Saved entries

○ ○ ○ ○ ○

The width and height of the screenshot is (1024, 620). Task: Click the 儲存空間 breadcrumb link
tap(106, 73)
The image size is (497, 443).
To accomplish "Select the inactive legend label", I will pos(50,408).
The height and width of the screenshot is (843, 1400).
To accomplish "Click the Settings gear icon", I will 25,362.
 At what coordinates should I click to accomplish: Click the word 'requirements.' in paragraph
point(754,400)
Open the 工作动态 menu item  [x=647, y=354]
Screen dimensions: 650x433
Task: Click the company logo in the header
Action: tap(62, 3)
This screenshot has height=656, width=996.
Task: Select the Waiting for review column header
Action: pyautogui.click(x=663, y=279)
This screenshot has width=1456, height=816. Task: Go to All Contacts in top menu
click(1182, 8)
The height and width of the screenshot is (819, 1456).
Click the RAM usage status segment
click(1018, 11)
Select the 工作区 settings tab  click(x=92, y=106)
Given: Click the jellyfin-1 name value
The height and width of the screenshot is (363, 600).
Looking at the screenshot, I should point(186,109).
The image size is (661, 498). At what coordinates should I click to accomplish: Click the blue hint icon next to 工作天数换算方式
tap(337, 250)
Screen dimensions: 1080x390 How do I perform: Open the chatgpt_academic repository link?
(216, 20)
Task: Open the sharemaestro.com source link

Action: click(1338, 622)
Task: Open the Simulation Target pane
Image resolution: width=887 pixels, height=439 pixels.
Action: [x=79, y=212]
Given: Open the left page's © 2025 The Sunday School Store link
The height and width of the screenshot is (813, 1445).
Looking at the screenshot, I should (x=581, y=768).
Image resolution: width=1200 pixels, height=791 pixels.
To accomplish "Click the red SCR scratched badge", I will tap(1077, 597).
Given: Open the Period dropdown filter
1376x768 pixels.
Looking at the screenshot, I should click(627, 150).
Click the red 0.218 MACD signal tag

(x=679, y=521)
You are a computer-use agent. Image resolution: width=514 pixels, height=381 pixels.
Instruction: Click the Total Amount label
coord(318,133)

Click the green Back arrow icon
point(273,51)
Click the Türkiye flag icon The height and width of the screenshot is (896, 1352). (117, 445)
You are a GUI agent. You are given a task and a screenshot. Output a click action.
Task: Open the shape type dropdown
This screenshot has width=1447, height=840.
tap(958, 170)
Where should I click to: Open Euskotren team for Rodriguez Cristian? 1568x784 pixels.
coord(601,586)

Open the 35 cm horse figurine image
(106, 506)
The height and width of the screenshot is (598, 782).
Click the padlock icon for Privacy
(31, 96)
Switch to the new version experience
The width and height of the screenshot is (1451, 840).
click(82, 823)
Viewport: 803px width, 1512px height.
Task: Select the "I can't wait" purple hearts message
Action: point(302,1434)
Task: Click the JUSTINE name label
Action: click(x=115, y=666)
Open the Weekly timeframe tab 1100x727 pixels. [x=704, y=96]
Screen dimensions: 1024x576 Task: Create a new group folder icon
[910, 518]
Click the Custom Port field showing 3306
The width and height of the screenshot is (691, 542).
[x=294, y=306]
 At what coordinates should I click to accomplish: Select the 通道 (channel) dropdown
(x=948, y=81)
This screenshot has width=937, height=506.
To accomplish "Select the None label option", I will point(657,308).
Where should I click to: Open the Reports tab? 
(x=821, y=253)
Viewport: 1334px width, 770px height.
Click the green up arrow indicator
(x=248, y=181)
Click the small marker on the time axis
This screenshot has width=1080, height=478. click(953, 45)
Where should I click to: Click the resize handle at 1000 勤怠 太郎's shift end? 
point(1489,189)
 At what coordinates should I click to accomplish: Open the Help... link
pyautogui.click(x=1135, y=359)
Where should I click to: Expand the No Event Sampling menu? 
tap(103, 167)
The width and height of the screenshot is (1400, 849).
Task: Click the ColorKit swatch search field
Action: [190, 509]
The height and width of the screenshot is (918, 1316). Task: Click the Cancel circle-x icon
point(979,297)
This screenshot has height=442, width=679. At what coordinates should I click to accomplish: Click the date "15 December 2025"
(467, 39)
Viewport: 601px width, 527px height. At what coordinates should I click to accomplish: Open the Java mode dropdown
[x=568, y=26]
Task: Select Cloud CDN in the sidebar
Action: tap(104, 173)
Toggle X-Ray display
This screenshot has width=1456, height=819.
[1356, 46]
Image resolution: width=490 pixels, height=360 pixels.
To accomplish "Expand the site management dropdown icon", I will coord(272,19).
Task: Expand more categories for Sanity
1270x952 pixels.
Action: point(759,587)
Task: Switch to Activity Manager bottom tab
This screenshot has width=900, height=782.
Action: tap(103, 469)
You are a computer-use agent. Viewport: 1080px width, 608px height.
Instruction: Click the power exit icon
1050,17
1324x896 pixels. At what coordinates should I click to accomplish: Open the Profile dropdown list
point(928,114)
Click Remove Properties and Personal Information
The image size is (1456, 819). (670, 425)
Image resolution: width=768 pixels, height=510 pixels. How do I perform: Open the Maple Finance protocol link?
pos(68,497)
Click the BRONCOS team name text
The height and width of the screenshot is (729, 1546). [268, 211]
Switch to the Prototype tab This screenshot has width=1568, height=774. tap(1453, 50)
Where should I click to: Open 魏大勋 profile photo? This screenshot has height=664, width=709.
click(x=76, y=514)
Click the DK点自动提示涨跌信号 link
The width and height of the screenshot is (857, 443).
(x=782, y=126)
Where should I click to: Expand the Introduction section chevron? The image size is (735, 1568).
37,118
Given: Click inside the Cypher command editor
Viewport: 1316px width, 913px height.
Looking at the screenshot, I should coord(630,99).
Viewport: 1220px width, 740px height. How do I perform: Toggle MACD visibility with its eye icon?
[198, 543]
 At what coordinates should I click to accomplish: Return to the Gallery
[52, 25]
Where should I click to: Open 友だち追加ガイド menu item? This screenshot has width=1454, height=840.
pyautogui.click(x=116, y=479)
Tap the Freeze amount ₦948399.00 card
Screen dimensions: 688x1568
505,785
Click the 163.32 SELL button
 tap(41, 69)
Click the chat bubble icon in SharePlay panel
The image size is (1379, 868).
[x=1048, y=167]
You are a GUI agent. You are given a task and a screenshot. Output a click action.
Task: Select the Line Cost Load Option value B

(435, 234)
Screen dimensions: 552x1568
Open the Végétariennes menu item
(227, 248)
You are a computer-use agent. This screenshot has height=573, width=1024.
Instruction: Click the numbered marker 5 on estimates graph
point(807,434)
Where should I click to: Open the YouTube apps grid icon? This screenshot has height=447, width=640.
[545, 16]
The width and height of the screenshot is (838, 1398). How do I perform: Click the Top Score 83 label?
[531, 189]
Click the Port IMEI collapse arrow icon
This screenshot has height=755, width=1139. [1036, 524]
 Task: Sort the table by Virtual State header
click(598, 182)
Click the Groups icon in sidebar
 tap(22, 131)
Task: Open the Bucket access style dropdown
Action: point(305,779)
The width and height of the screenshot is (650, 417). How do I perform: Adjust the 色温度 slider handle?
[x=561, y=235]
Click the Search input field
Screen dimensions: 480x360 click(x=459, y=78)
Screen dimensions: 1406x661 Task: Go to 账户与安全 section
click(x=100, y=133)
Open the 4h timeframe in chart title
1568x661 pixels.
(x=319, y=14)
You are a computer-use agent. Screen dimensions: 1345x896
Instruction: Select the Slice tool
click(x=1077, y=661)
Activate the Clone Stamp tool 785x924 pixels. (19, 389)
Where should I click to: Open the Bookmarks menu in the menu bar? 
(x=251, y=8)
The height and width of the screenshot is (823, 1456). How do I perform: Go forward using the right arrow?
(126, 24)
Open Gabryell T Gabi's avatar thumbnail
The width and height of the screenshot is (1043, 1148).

○ ○ ○ ○ ○

◆ **Task to complete**: Return every line of the records above verbatim, with nothing changed or left out.

◆ **Solved exercise**:
The width and height of the screenshot is (1024, 620). Task: Click the 儲存空間 breadcrumb link
tap(106, 73)
The image size is (497, 443).
To accomplish "Select the inactive legend label", I will pos(50,408).
The height and width of the screenshot is (843, 1400).
To accomplish "Click the Settings gear icon", I will 25,362.
 At what coordinates should I click to accomplish: Click the word 'requirements.' in paragraph
point(754,400)
Open the 工作动态 menu item  [x=647, y=354]
Screen dimensions: 650x433
Task: Click the company logo in the header
Action: tap(62, 3)
This screenshot has height=656, width=996.
Task: Select the Waiting for review column header
Action: pyautogui.click(x=663, y=279)
This screenshot has width=1456, height=816. Task: Go to All Contacts in top menu
click(1182, 8)
The height and width of the screenshot is (819, 1456).
Click the RAM usage status segment
click(1018, 11)
Select the 工作区 settings tab  click(x=92, y=106)
Given: Click the jellyfin-1 name value
The height and width of the screenshot is (363, 600).
Looking at the screenshot, I should point(186,109).
The image size is (661, 498). At what coordinates should I click to accomplish: Click the blue hint icon next to 工作天数换算方式
tap(337, 250)
Screen dimensions: 1080x390 How do I perform: Open the chatgpt_academic repository link?
(216, 20)
Task: Open the sharemaestro.com source link

Action: click(1338, 622)
Task: Open the Simulation Target pane
Image resolution: width=887 pixels, height=439 pixels.
Action: [x=79, y=212]
Given: Open the left page's © 2025 The Sunday School Store link
The height and width of the screenshot is (813, 1445).
Looking at the screenshot, I should (x=581, y=768).
Image resolution: width=1200 pixels, height=791 pixels.
To accomplish "Click the red SCR scratched badge", I will tap(1077, 597).
Given: Open the Period dropdown filter
1376x768 pixels.
Looking at the screenshot, I should click(627, 150).
Click the red 0.218 MACD signal tag

(x=679, y=521)
You are a computer-use agent. Image resolution: width=514 pixels, height=381 pixels.
Instruction: Click the Total Amount label
coord(318,133)

Click the green Back arrow icon
point(273,51)
Click the Türkiye flag icon The height and width of the screenshot is (896, 1352). (117, 445)
You are a GUI agent. You are given a task and a screenshot. Output a click action.
Task: Open the shape type dropdown
This screenshot has width=1447, height=840.
tap(958, 170)
Where should I click to: Open Euskotren team for Rodriguez Cristian? 1568x784 pixels.
coord(601,586)

Open the 35 cm horse figurine image
(106, 506)
The height and width of the screenshot is (598, 782).
Click the padlock icon for Privacy
(31, 96)
Switch to the new version experience
The width and height of the screenshot is (1451, 840).
click(82, 823)
Viewport: 803px width, 1512px height.
Task: Select the "I can't wait" purple hearts message
Action: point(302,1434)
Task: Click the JUSTINE name label
Action: click(x=115, y=666)
Open the Weekly timeframe tab 1100x727 pixels. [x=704, y=96]
Screen dimensions: 1024x576 Task: Create a new group folder icon
[910, 518]
Click the Custom Port field showing 3306
The width and height of the screenshot is (691, 542).
[x=294, y=306]
 At what coordinates should I click to accomplish: Select the 通道 (channel) dropdown
(x=948, y=81)
This screenshot has width=937, height=506.
To accomplish "Select the None label option", I will point(657,308).
Where should I click to: Open the Reports tab? 
(x=821, y=253)
Viewport: 1334px width, 770px height.
Click the green up arrow indicator
(x=248, y=181)
Click the small marker on the time axis
This screenshot has width=1080, height=478. click(953, 45)
Where should I click to: Click the resize handle at 1000 勤怠 太郎's shift end? 
point(1489,189)
 At what coordinates should I click to accomplish: Open the Help... link
pyautogui.click(x=1135, y=359)
Where should I click to: Expand the No Event Sampling menu? 
tap(103, 167)
The width and height of the screenshot is (1400, 849).
Task: Click the ColorKit swatch search field
Action: [190, 509]
The height and width of the screenshot is (918, 1316). Task: Click the Cancel circle-x icon
point(979,297)
This screenshot has height=442, width=679. At what coordinates should I click to accomplish: Click the date "15 December 2025"
(467, 39)
Viewport: 601px width, 527px height. At what coordinates should I click to accomplish: Open the Java mode dropdown
[x=568, y=26]
Task: Select Cloud CDN in the sidebar
Action: tap(104, 173)
Toggle X-Ray display
This screenshot has width=1456, height=819.
[1356, 46]
Image resolution: width=490 pixels, height=360 pixels.
To accomplish "Expand the site management dropdown icon", I will coord(272,19).
Task: Expand more categories for Sanity
1270x952 pixels.
Action: point(759,587)
Task: Switch to Activity Manager bottom tab
This screenshot has width=900, height=782.
Action: tap(103, 469)
You are a computer-use agent. Viewport: 1080px width, 608px height.
Instruction: Click the power exit icon
1050,17
1324x896 pixels. At what coordinates should I click to accomplish: Open the Profile dropdown list
point(928,114)
Click Remove Properties and Personal Information
The image size is (1456, 819). (670, 425)
Image resolution: width=768 pixels, height=510 pixels. How do I perform: Open the Maple Finance protocol link?
pos(68,497)
Click the BRONCOS team name text
The height and width of the screenshot is (729, 1546). [268, 211]
Switch to the Prototype tab This screenshot has width=1568, height=774. tap(1453, 50)
Where should I click to: Open 魏大勋 profile photo? This screenshot has height=664, width=709.
click(x=76, y=514)
Click the DK点自动提示涨跌信号 link
The width and height of the screenshot is (857, 443).
(x=782, y=126)
Where should I click to: Expand the Introduction section chevron? The image size is (735, 1568).
37,118
Given: Click inside the Cypher command editor
Viewport: 1316px width, 913px height.
Looking at the screenshot, I should coord(630,99).
Viewport: 1220px width, 740px height. How do I perform: Toggle MACD visibility with its eye icon?
[198, 543]
 At what coordinates should I click to accomplish: Return to the Gallery
[52, 25]
Where should I click to: Open 友だち追加ガイド menu item? This screenshot has width=1454, height=840.
pyautogui.click(x=116, y=479)
Tap the Freeze amount ₦948399.00 card
Screen dimensions: 688x1568
505,785
Click the 163.32 SELL button
 tap(41, 69)
Click the chat bubble icon in SharePlay panel
The image size is (1379, 868).
[x=1048, y=167]
You are a GUI agent. You are given a task and a screenshot. Output a click action.
Task: Select the Line Cost Load Option value B

(435, 234)
Screen dimensions: 552x1568
Open the Végétariennes menu item
(227, 248)
You are a computer-use agent. This screenshot has height=573, width=1024.
Instruction: Click the numbered marker 5 on estimates graph
point(807,434)
Where should I click to: Open the YouTube apps grid icon? This screenshot has height=447, width=640.
[545, 16]
The width and height of the screenshot is (838, 1398). How do I perform: Click the Top Score 83 label?
[531, 189]
Click the Port IMEI collapse arrow icon
This screenshot has height=755, width=1139. [1036, 524]
 Task: Sort the table by Virtual State header
click(598, 182)
Click the Groups icon in sidebar
 tap(22, 131)
Task: Open the Bucket access style dropdown
Action: point(305,779)
The width and height of the screenshot is (650, 417). How do I perform: Adjust the 色温度 slider handle?
[x=561, y=235]
Click the Search input field
Screen dimensions: 480x360 click(x=459, y=78)
Screen dimensions: 1406x661 Task: Go to 账户与安全 section
click(x=100, y=133)
Open the 4h timeframe in chart title
1568x661 pixels.
(x=319, y=14)
You are a computer-use agent. Screen dimensions: 1345x896
Instruction: Select the Slice tool
click(x=1077, y=661)
Activate the Clone Stamp tool 785x924 pixels. (19, 389)
Where should I click to: Open the Bookmarks menu in the menu bar? 
(x=251, y=8)
The height and width of the screenshot is (823, 1456). How do I perform: Go forward using the right arrow?
(126, 24)
Open Gabryell T Gabi's avatar thumbnail
The width and height of the screenshot is (1043, 1148).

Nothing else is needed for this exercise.